A finales de los años sesenta un equipo de ingenieros de la NASA responsables de la misión Skylab encargó al diseñador de la botella de Coca Cola y mil otras cosas, el prestigioso Raymond Loewy, un estudio para la ocupación interior de aquella estación espacial. Intuyeron que si un hombre iba a estar en el espacio quizás su supervivencia iba a depender de que su habitat fuera aceptable y no las meras sobras entre millares de cables, tubos y aparatos de vuelo.

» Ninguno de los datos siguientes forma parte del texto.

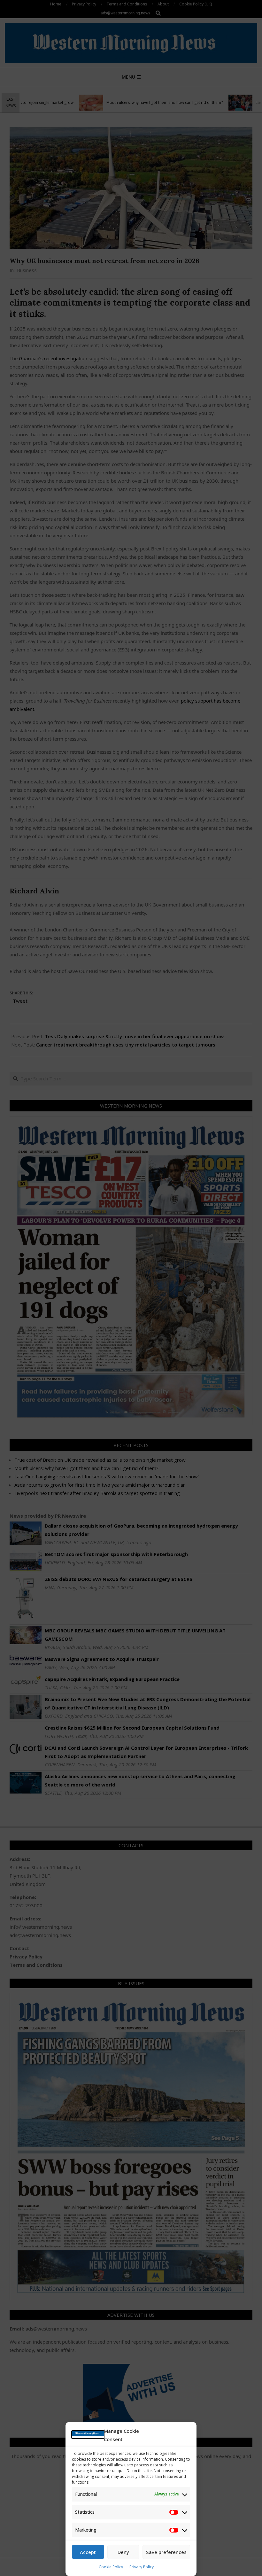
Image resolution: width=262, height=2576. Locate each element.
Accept (88, 2552)
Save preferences (166, 2552)
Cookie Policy (111, 2567)
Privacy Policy (141, 2567)
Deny (123, 2552)
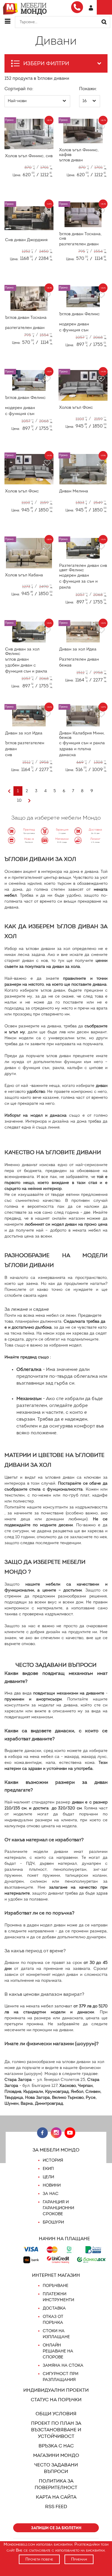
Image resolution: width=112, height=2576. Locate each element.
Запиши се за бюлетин (56, 2527)
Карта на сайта (56, 2497)
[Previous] (9, 791)
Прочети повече (39, 2559)
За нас (51, 2193)
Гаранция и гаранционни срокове (58, 2207)
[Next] (29, 801)
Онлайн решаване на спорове (58, 2351)
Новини (52, 2185)
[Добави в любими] (46, 128)
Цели (48, 2176)
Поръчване (55, 2285)
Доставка (54, 2308)
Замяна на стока (63, 2365)
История (53, 2160)
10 (19, 800)
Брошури (53, 2222)
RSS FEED (56, 2506)
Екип (48, 2168)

Loewy en seis años produjo más de tres mil diseños para adecuar la estación del Skylab a las necesidades de los astronautas. Entre ellos, incluyó una innecesaria y peligrosa ventana para poder ver el exterior desde la nave.
A la vuelta del exitoso viaje, en el Salón Oval de la Casa Blanca, los astronautas agradecieron ante el presidente de su país esa diminuta pero costosa ventana, un ojo de buey no mayor que el de un camarote de barco, pero dispuesta en el lugar adecuado. Les había permitido contemplar su hogar en la lejanía y evitar la claustrofobia y el tremendo estrés que provoca el espacio. De un modo misterioso les había hecho sentir conectados con sus casas.

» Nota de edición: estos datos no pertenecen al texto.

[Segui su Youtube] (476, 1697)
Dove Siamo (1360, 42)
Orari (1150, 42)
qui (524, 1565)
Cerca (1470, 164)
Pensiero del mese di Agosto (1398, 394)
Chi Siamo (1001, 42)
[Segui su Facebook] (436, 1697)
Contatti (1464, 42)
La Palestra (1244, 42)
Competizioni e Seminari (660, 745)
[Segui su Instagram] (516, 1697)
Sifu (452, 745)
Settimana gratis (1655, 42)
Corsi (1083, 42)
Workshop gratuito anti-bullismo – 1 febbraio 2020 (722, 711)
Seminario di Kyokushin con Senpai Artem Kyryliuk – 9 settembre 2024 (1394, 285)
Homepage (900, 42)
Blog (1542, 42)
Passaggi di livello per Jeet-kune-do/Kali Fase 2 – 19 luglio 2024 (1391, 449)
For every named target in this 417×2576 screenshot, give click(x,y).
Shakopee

Aquella ventana, innecesaria desde el punto de vista de la lógica de la ingeniería aeroespacial, resulta suficientemente explicativa de la extrema necesidad de esos despreciados elementos para cualquier ser humano y, por añadidura, para la arquitectura.

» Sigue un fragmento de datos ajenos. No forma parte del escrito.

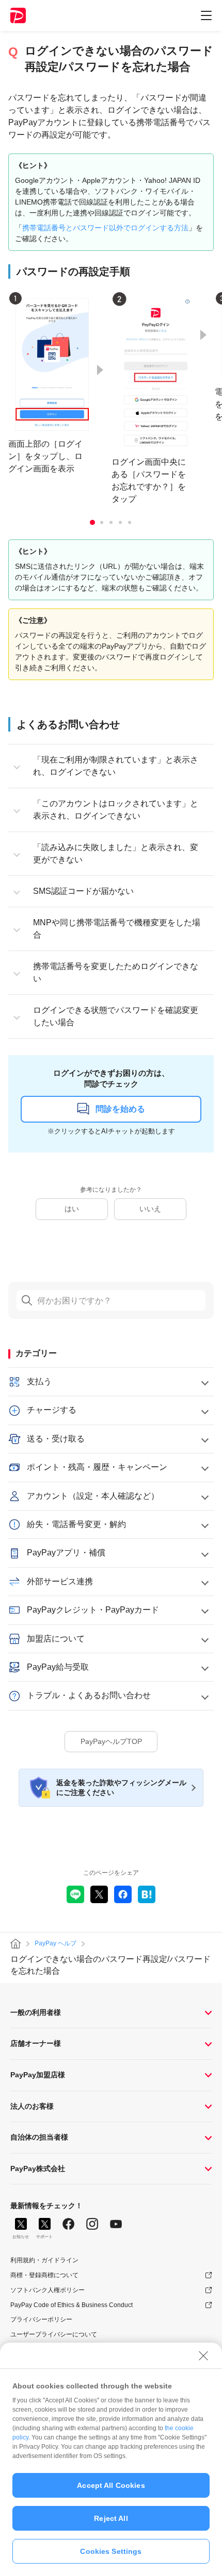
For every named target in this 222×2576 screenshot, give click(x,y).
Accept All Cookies (111, 2485)
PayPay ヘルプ (55, 1943)
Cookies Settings (110, 2551)
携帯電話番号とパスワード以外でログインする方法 (105, 228)
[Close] (203, 2355)
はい (72, 1209)
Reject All (111, 2518)
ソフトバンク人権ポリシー (47, 2290)
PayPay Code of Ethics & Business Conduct (71, 2305)
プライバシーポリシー (41, 2319)
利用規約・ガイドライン (44, 2260)
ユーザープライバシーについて (53, 2334)
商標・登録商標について (44, 2275)
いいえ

A veces se olvida que una ventana es el primer paso para poder llegar tomar conciencia de nuestro lugar en el mundo. Para mirar y también poder reconocernos mirando. Aunque la ventana no pueda abrirse y no permita que entre aire fresco. El poder ver las cosas es el primer paso para alcanzarlas. Para soñarlas.
Aquella ventana nos recuerda que desde cada uno de esos agujeros debería siempre poderse ver un mundo, completo. Acostumbrados a resolverlo todo con inmensas cortinas de vidrio de carpinterías invisibles olvidamos que esa es la mínima de las obligaciones de una ventana.